Neurodegenerative diseases (NDs) are debilitating disorders characterized by the progressive and selective loss of function or structure in the brain and spinal cord. Both chronic and acute forms of these diseases are associated with significant morbidity and mortality, as they involve the degeneration of neurons in various brain regions. Misfolding and aggregation of amyloid proteins into oligomer and β-sheet rich fibrils share as common hallmark and lead to neurotoxicity. Unfortunately, effective curative therapies remain limited, underscoring the urgent need for early diagnosis and differentiation among disorders with overlapping symptoms to guide optimal clinical treatment strategies.
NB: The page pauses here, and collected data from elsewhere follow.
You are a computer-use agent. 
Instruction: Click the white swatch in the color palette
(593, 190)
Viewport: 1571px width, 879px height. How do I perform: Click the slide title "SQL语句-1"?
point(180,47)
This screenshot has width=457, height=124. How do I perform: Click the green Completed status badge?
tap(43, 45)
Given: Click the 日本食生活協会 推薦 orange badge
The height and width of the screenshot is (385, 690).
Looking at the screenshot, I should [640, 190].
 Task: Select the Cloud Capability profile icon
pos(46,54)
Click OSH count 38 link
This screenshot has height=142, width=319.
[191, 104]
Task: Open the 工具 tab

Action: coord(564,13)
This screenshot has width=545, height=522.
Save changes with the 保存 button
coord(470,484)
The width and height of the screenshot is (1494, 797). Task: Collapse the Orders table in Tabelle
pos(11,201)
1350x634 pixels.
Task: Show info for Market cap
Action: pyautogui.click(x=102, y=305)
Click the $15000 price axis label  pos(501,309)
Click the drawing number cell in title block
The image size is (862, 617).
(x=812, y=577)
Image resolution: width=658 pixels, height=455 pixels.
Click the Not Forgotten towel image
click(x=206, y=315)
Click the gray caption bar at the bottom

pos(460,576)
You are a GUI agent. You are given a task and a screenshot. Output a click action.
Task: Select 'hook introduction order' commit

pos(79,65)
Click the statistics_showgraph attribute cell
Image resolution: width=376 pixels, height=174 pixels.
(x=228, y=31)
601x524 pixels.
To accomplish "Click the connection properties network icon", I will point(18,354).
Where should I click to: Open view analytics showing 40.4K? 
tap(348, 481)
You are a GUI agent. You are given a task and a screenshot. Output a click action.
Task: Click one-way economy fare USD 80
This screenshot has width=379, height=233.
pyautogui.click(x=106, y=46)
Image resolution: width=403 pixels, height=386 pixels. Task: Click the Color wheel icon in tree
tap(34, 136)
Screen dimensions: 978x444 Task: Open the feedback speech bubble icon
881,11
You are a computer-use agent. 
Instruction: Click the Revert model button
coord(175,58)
Lack of selective probes for detecting soluble amyloid β-oligomer and insoluble amyloid deposits, for example, amyloid β1-42, α-synuclein or Tau proteins, promotes the onset of disease. A variety of sensors are being developed using the Förster resonance transfer mechanism (FRET) effect. However, its efficacy depends on fluorophore donors. Dyes also suffer several drawbacks, including photobleaching, interference from the aggregates, overlapping and blinking effects. Upconversion nanoparticles (UCNPs) solve such issues by acting as alternative fluorescence donors and helping in treating and diagnosing NDs at early stages. In this article, we present the theranostic potential of UCNPs and their critical challenges, along with the future direction. We begin with upconversion sensing mechanism followed with different biomarker detection of NDs using upconversion approach.